===== The input

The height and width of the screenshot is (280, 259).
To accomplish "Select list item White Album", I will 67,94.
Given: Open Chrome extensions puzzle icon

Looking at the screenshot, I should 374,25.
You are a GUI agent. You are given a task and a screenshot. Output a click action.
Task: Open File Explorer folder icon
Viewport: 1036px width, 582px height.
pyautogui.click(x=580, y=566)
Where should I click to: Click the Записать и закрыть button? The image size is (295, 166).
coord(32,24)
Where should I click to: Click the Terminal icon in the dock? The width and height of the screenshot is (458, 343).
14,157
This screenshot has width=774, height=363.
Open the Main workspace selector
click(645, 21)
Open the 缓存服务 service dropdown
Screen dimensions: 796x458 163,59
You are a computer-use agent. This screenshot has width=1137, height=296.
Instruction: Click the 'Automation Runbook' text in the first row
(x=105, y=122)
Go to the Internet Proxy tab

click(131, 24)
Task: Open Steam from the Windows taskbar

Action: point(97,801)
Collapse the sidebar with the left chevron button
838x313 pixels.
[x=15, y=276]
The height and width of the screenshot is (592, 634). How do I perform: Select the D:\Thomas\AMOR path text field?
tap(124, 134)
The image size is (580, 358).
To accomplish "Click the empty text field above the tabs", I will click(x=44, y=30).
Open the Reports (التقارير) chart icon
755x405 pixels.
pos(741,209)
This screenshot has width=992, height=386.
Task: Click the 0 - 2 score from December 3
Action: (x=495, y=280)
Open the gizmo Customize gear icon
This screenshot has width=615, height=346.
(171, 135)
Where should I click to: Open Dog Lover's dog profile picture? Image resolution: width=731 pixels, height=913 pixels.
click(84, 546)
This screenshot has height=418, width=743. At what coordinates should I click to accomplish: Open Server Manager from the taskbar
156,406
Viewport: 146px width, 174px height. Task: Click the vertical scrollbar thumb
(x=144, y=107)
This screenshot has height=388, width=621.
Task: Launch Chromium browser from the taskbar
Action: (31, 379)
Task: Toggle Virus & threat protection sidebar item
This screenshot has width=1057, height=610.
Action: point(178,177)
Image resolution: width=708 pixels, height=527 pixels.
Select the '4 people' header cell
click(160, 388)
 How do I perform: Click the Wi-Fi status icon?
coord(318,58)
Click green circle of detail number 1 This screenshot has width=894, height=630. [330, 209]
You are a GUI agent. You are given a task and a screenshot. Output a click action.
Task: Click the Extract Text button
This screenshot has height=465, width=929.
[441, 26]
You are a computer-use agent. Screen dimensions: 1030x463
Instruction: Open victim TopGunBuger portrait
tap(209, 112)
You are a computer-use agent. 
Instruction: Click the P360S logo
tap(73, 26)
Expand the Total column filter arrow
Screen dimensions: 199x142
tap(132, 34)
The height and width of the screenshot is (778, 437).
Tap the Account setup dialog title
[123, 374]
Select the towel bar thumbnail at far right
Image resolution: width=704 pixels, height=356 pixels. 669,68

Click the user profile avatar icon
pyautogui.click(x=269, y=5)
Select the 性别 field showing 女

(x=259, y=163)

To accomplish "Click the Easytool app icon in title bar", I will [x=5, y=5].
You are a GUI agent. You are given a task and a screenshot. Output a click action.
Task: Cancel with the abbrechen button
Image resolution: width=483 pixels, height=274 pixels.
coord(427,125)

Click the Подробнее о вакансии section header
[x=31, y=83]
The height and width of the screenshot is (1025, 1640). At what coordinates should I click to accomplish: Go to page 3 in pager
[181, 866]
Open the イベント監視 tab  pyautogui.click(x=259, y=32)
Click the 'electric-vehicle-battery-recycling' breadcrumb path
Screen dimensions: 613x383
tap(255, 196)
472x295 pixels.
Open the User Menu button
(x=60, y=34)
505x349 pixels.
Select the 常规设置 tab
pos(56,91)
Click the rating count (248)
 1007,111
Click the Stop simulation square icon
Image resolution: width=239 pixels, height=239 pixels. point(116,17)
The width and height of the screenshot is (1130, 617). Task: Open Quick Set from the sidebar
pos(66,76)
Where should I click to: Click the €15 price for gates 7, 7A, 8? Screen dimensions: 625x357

==========

Restate the entries above word for word.

The height and width of the screenshot is (280, 259).
To accomplish "Select list item White Album", I will 67,94.
Given: Open Chrome extensions puzzle icon

Looking at the screenshot, I should 374,25.
You are a GUI agent. You are given a task and a screenshot. Output a click action.
Task: Open File Explorer folder icon
Viewport: 1036px width, 582px height.
pyautogui.click(x=580, y=566)
Where should I click to: Click the Записать и закрыть button? The image size is (295, 166).
coord(32,24)
Where should I click to: Click the Terminal icon in the dock? The width and height of the screenshot is (458, 343).
14,157
This screenshot has width=774, height=363.
Open the Main workspace selector
click(645, 21)
Open the 缓存服务 service dropdown
Screen dimensions: 796x458 163,59
You are a computer-use agent. This screenshot has width=1137, height=296.
Instruction: Click the 'Automation Runbook' text in the first row
(x=105, y=122)
Go to the Internet Proxy tab

click(131, 24)
Task: Open Steam from the Windows taskbar

Action: point(97,801)
Collapse the sidebar with the left chevron button
838x313 pixels.
[x=15, y=276]
The height and width of the screenshot is (592, 634). How do I perform: Select the D:\Thomas\AMOR path text field?
tap(124, 134)
The image size is (580, 358).
To accomplish "Click the empty text field above the tabs", I will click(x=44, y=30).
Open the Reports (التقارير) chart icon
755x405 pixels.
pos(741,209)
This screenshot has width=992, height=386.
Task: Click the 0 - 2 score from December 3
Action: (x=495, y=280)
Open the gizmo Customize gear icon
This screenshot has width=615, height=346.
(171, 135)
Where should I click to: Open Dog Lover's dog profile picture? Image resolution: width=731 pixels, height=913 pixels.
click(84, 546)
This screenshot has height=418, width=743. At what coordinates should I click to accomplish: Open Server Manager from the taskbar
156,406
Viewport: 146px width, 174px height. Task: Click the vertical scrollbar thumb
(x=144, y=107)
This screenshot has height=388, width=621.
Task: Launch Chromium browser from the taskbar
Action: (31, 379)
Task: Toggle Virus & threat protection sidebar item
This screenshot has width=1057, height=610.
Action: point(178,177)
Image resolution: width=708 pixels, height=527 pixels.
Select the '4 people' header cell
click(160, 388)
 How do I perform: Click the Wi-Fi status icon?
coord(318,58)
Click green circle of detail number 1 This screenshot has width=894, height=630. [330, 209]
You are a GUI agent. You are given a task and a screenshot. Output a click action.
Task: Click the Extract Text button
This screenshot has height=465, width=929.
[441, 26]
You are a computer-use agent. Screen dimensions: 1030x463
Instruction: Open victim TopGunBuger portrait
tap(209, 112)
You are a computer-use agent. 
Instruction: Click the P360S logo
tap(73, 26)
Expand the Total column filter arrow
Screen dimensions: 199x142
tap(132, 34)
The height and width of the screenshot is (778, 437).
Tap the Account setup dialog title
[123, 374]
Select the towel bar thumbnail at far right
Image resolution: width=704 pixels, height=356 pixels. 669,68

Click the user profile avatar icon
pyautogui.click(x=269, y=5)
Select the 性别 field showing 女

(x=259, y=163)

To accomplish "Click the Easytool app icon in title bar", I will [x=5, y=5].
You are a GUI agent. You are given a task and a screenshot. Output a click action.
Task: Cancel with the abbrechen button
Image resolution: width=483 pixels, height=274 pixels.
coord(427,125)

Click the Подробнее о вакансии section header
[x=31, y=83]
The height and width of the screenshot is (1025, 1640). At what coordinates should I click to accomplish: Go to page 3 in pager
[181, 866]
Open the イベント監視 tab  pyautogui.click(x=259, y=32)
Click the 'electric-vehicle-battery-recycling' breadcrumb path
Screen dimensions: 613x383
tap(255, 196)
472x295 pixels.
Open the User Menu button
(x=60, y=34)
505x349 pixels.
Select the 常规设置 tab
pos(56,91)
Click the rating count (248)
 1007,111
Click the Stop simulation square icon
Image resolution: width=239 pixels, height=239 pixels. point(116,17)
The width and height of the screenshot is (1130, 617). Task: Open Quick Set from the sidebar
pos(66,76)
Where should I click to: Click the €15 price for gates 7, 7A, 8? Screen dimensions: 625x357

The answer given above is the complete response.